Echinophoria, SAcco, 1890

ECHINOPHORIA SAcco, 1890 View in CoL

Type species— By subsequent designation ( Dall, 1909), Buccinum intermedium Brocchi, 1814 . Oligocene and Miocene of Italy ( Abbott 1968: p. 96).

Geologic range— Middle Eocene to Recent. Echinophoria View in CoL is present in middle Miocene to early Pliocene strata, as well as uncommonly in the modern record, in the Dominican Republic and elsewhere in the Caribbean Sea region ( Beu 2010).

Differential diagnosis— Spire height moderately low. Inner lip callus thin or absent and columellar callus absent; no false umbilici created by calluses. Aperture wide. Columella long, anterior siphonal canal strongly twisted, slightly to moderately notched, and fasciolate. Siphonal fasciole very distinct, with posterior edge of anterior canal noticeably producing two long “plica-like” spiral structures extending across ventral surface of siphonal canal and reaching notch area; siphonal fasciole separated from base of last whorl by distinct groove. Previous varices rare (on fossils), absent (on modern specimens). Episodic varices rare on fossils and very rare to absent on modern specimens. Terminal varix on outer lip thin to thickened and reflected ( Beu 2010: p. 231).

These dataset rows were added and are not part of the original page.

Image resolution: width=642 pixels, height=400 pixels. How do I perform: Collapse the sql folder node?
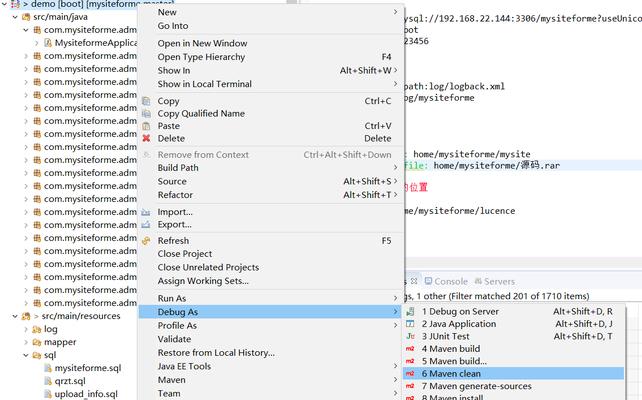pyautogui.click(x=25, y=355)
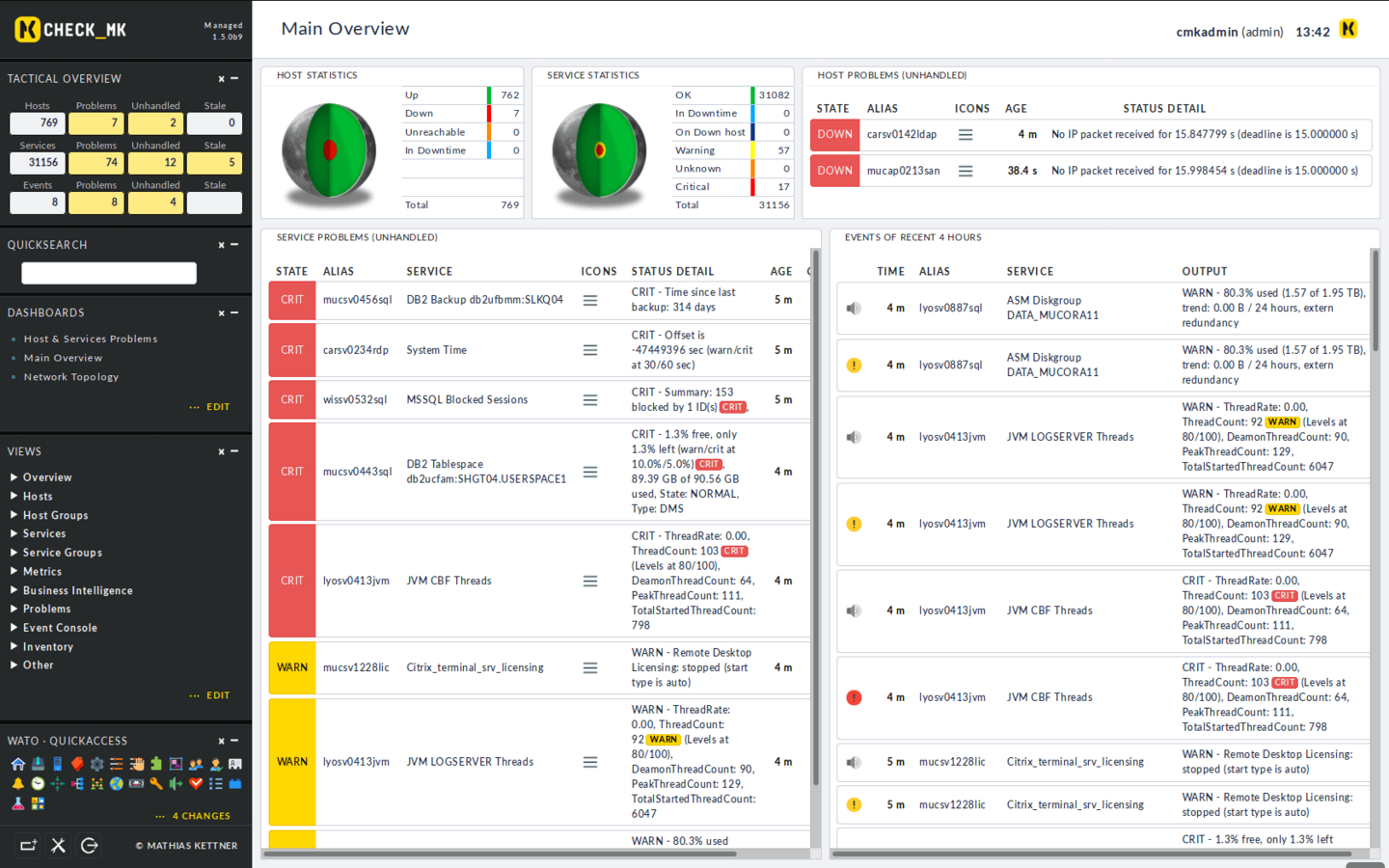
Task: Open action menu icon for carsv0142ldap host
Action: 965,135
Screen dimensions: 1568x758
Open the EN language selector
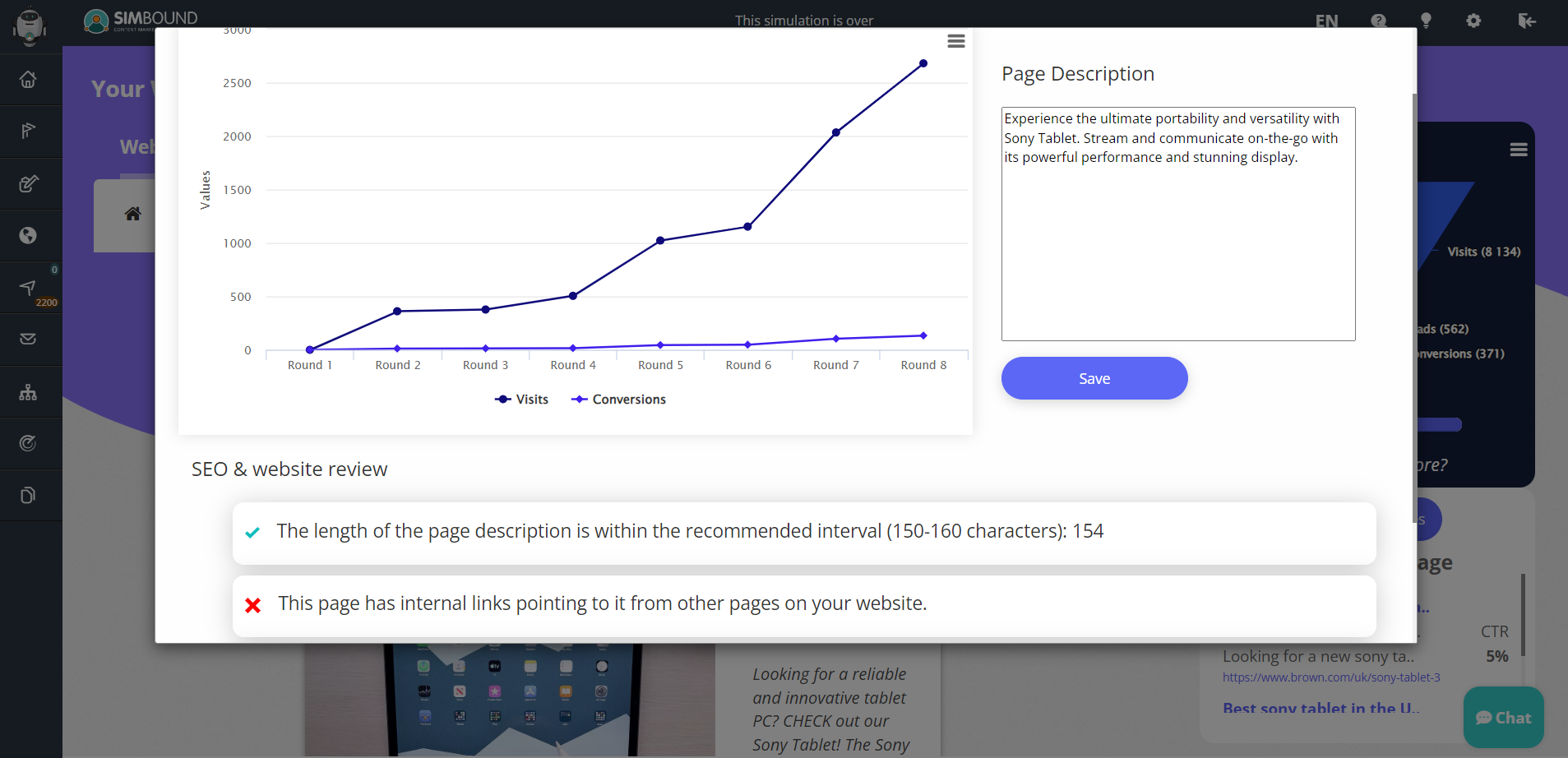click(1326, 21)
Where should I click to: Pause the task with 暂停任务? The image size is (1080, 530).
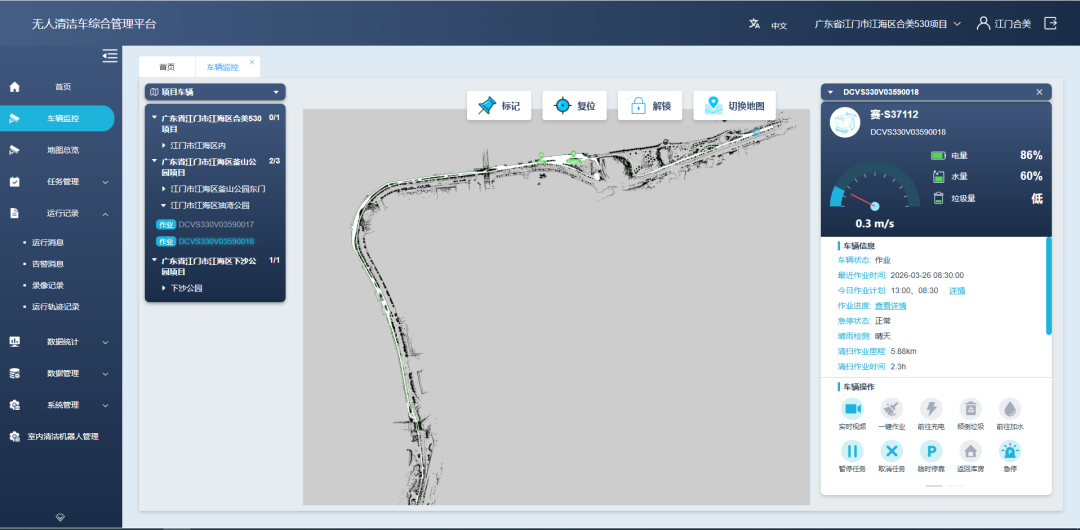point(852,451)
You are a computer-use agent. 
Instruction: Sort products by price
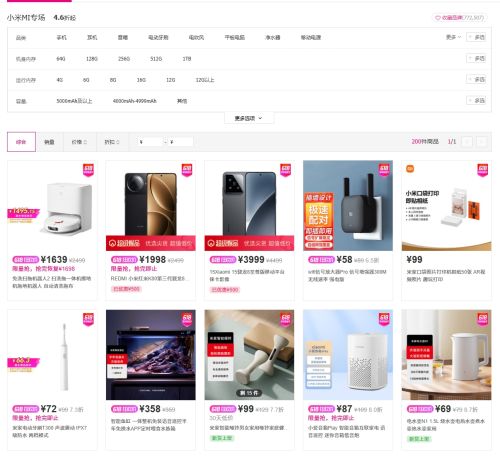point(79,142)
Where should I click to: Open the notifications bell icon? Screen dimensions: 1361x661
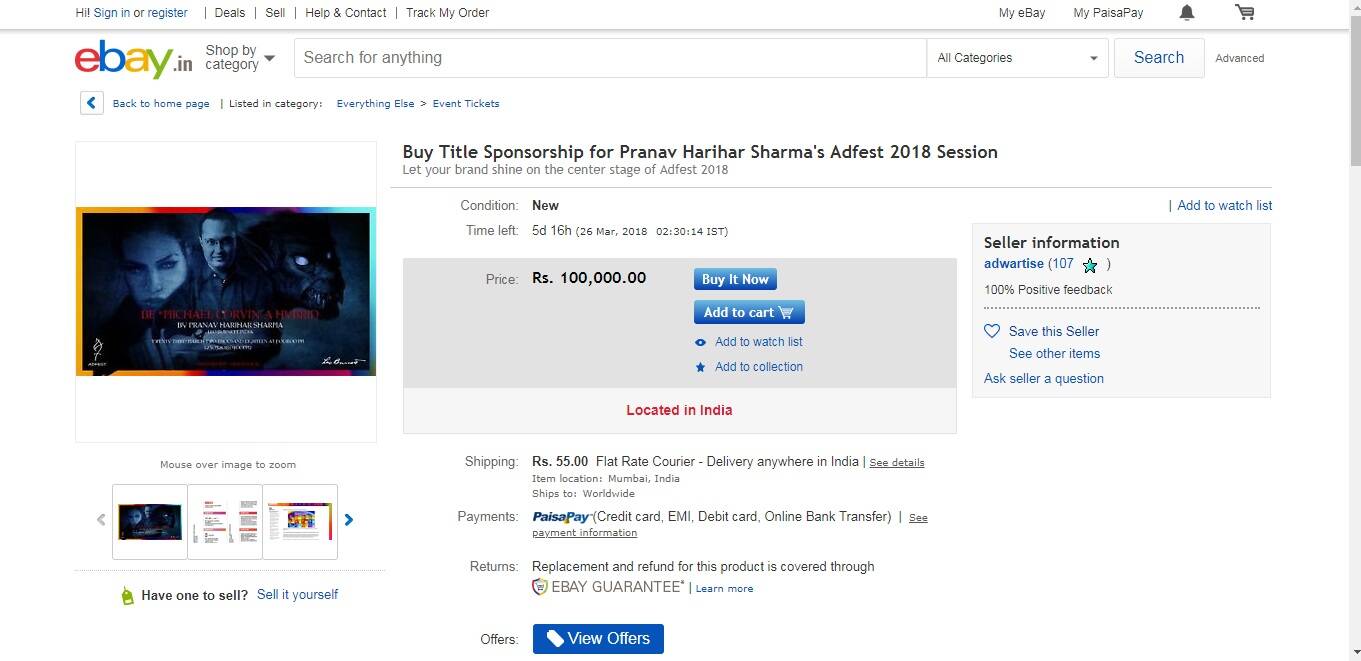pos(1187,13)
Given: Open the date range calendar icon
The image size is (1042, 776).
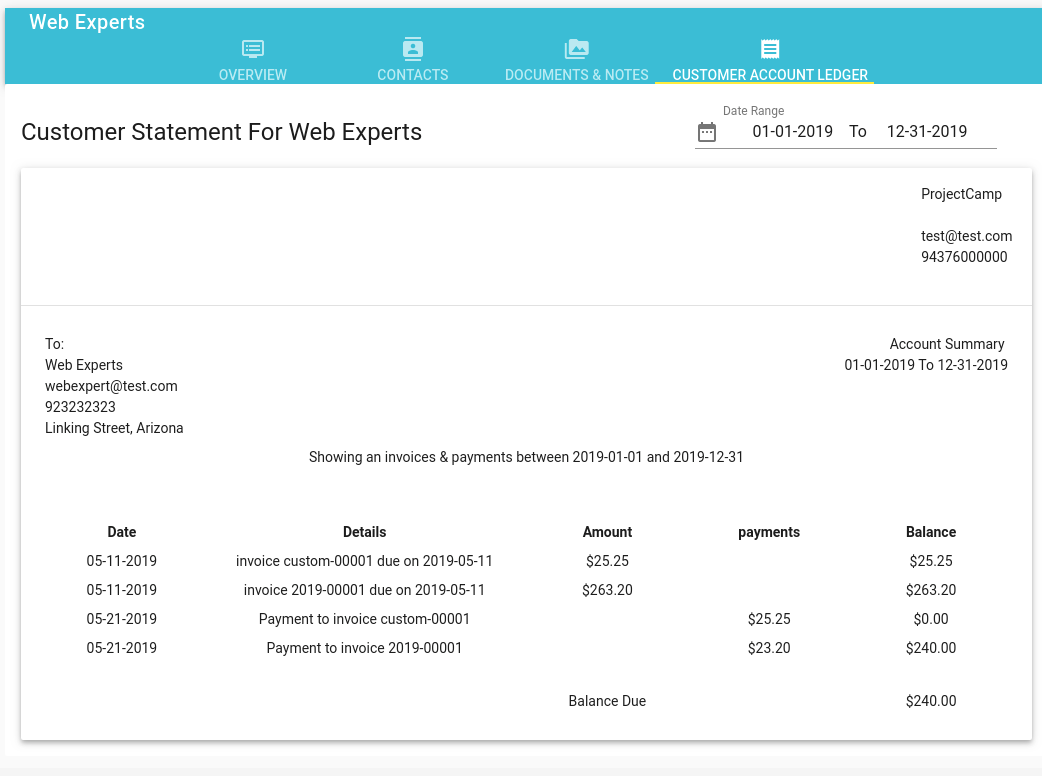Looking at the screenshot, I should [707, 132].
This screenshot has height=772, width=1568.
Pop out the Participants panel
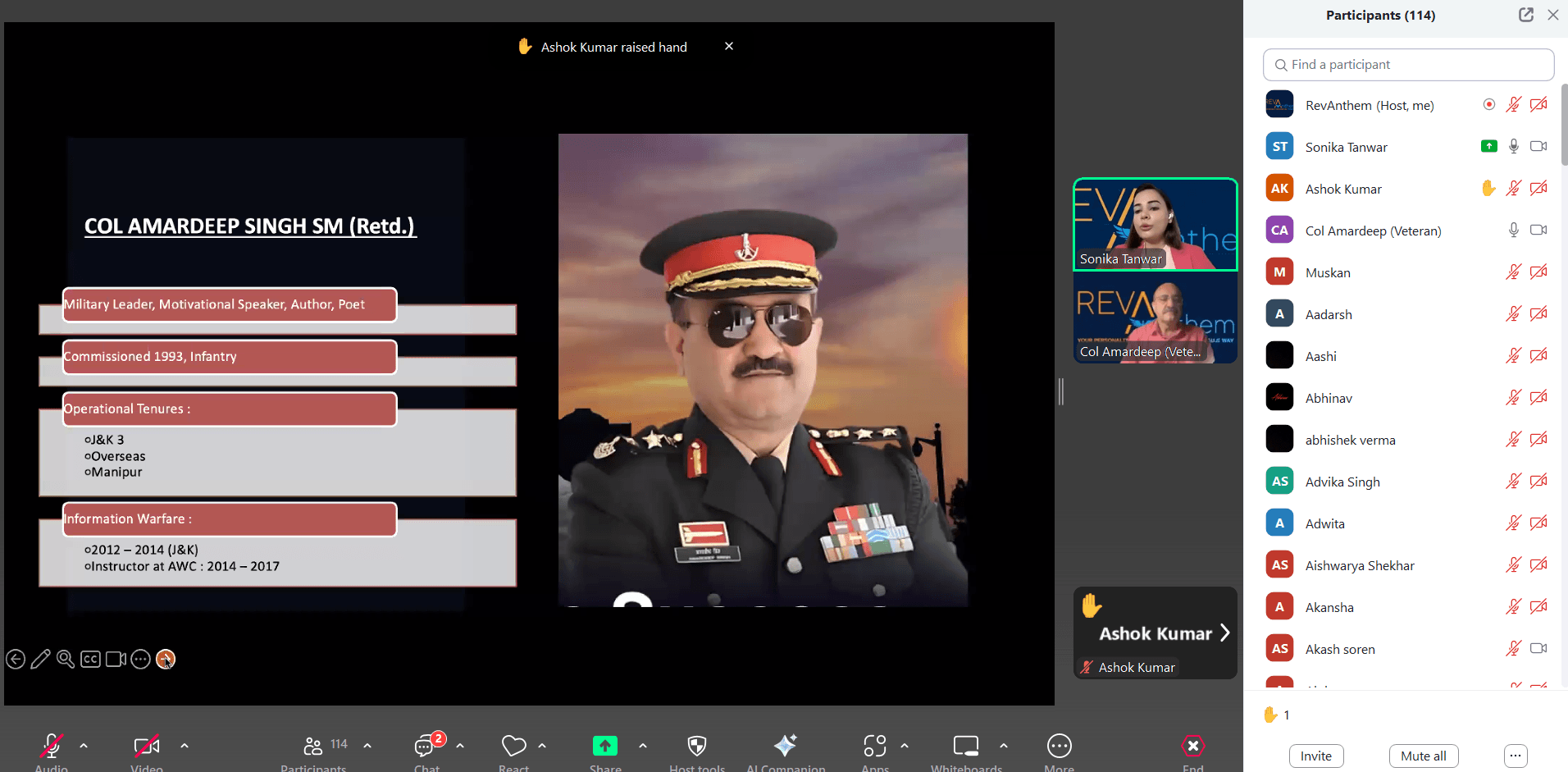point(1525,15)
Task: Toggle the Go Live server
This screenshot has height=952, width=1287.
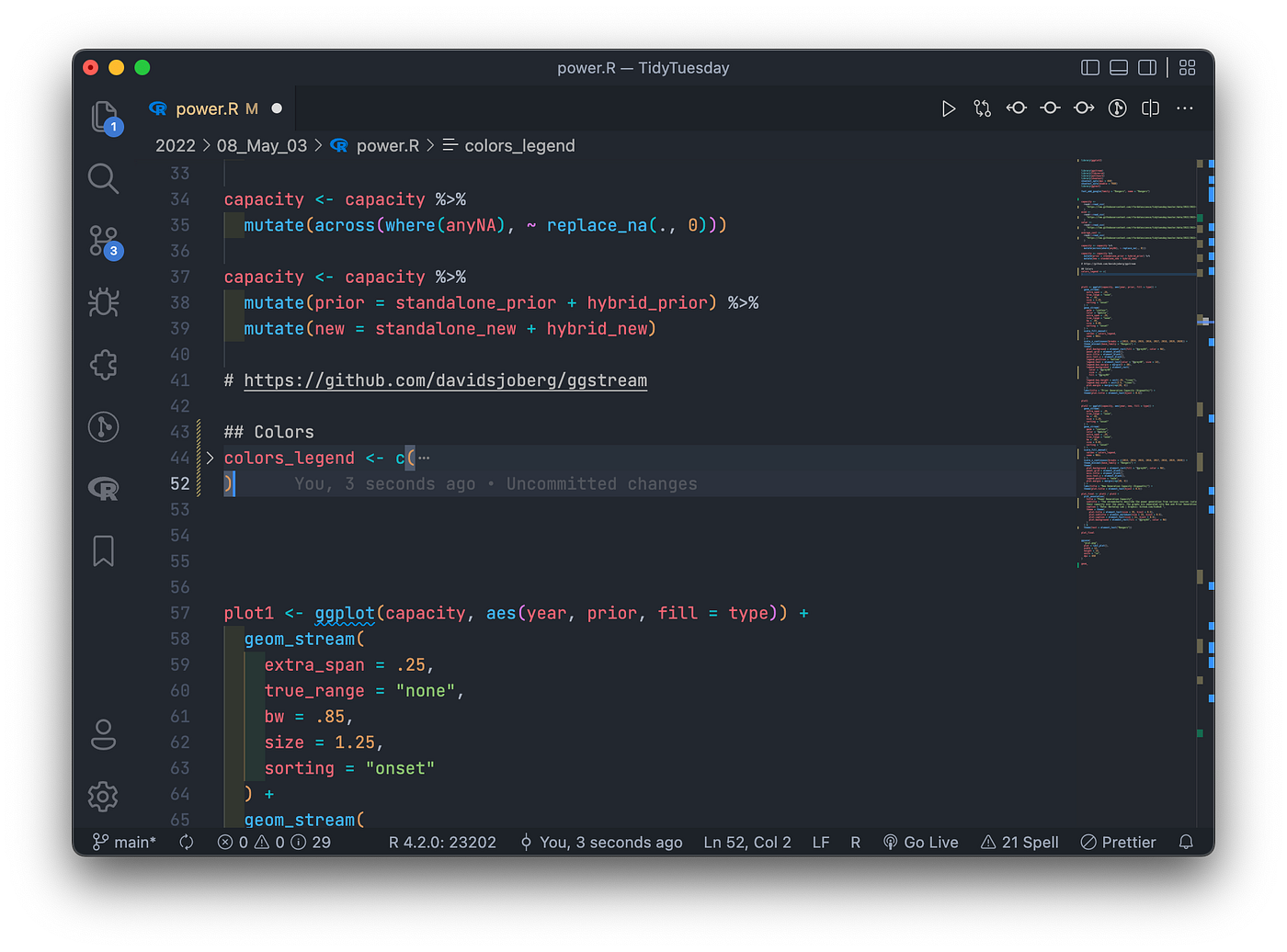Action: pos(920,842)
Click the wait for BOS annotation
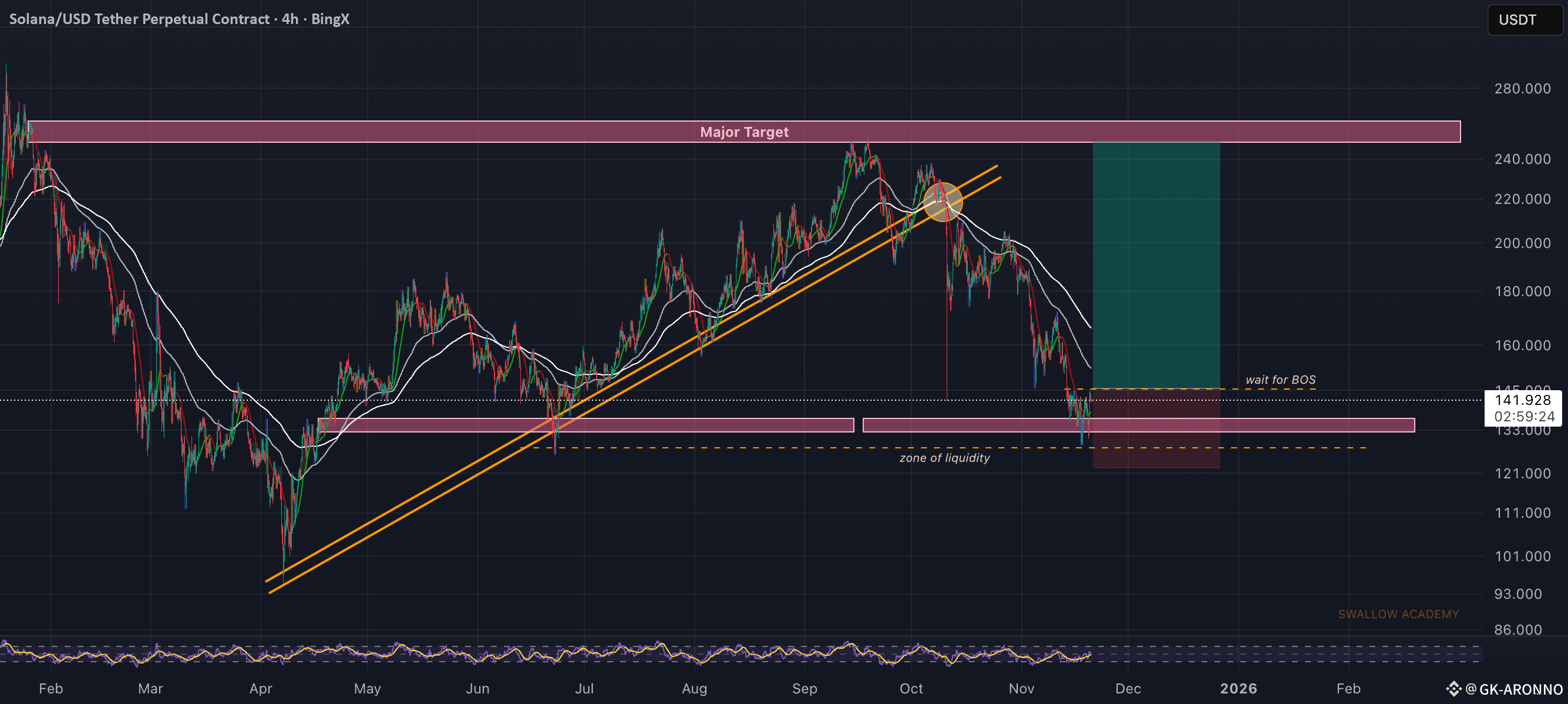Screen dimensions: 1568x704 [1280, 380]
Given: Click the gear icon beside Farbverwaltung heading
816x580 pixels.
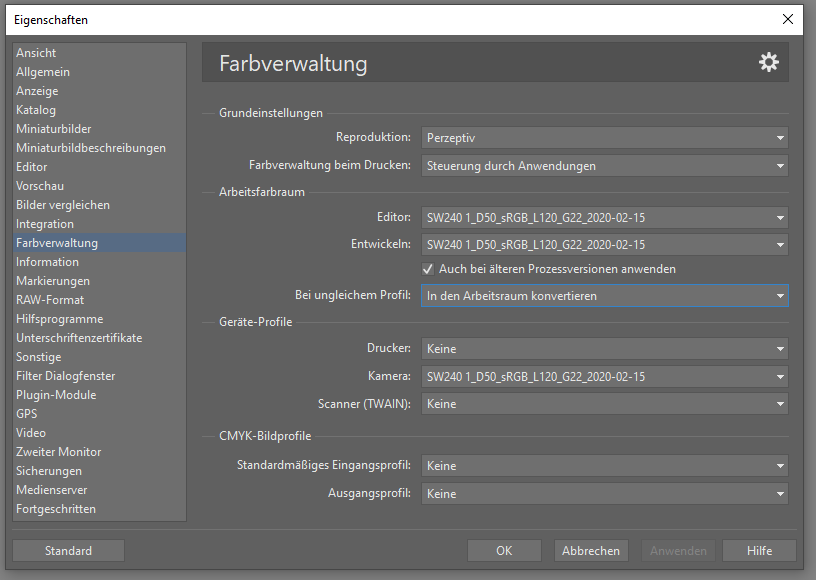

Remarks— Beu (2010: p. 242) gave six genus-groups names of Echinophoria . The protoconch of Echinophoria is low-turbiniform, with a well-impressed suture and about three strongly inflated, smooth whorls. Beu (2008, 2010) opined that Echinophoria , with its prominent sculpture resembling that of Galeodea , is likely to have been the stem group of the Phaliinae , evolving from Galeodea late in Cretaceous time.

Durham (1942) was the first to recognize the presence of Echinophoria in the CSWNA region, and he used Echinophoria species to help establish a cassid-biostratigraphic zonation scheme for the Pacific Northwest (PNW). This zonation was developed further and expanded by Armentrout (1975: pp. 18–25). Moore (1984) used the phylogeny of the phaliine genera Echinophoria and especially Liracassis for the purpose of also furthering the PNW cassid-biostratigraphic zones. Prothero and Armentrout (1985) used high-resolution, magnetostratigraphy for refining these zones, and this technique was utilized further by Prothero (2001: fig. 2), Prothero (2003: fig. 1.3), Nesbitt (2003: fig. 4.1), and Nesbitt et al. (2010) to update the cassid zonation. The Galeodea trituberculata zone, which includes the Cowlitz Formation and the tropical-Eocene fauna, is followed, in vertical stratigraphic succession, by the cooler water Echinophoria dalli , E. fax , and Liracassis zones ( Fig. 2). Liracassis is one of several genera that diverged from Echinophoria during the Cenozoic but is now extinct ( Beu 2008: p. 362). Echinophoria differs from Liracassis by having a smaller shell size, absence of strap-like spiral ribs, spiral ribbing never as dominant, nodes never as weak, longer and straighter anterior canal, and weaker development of longitudinal spiral cords on the anterior canal.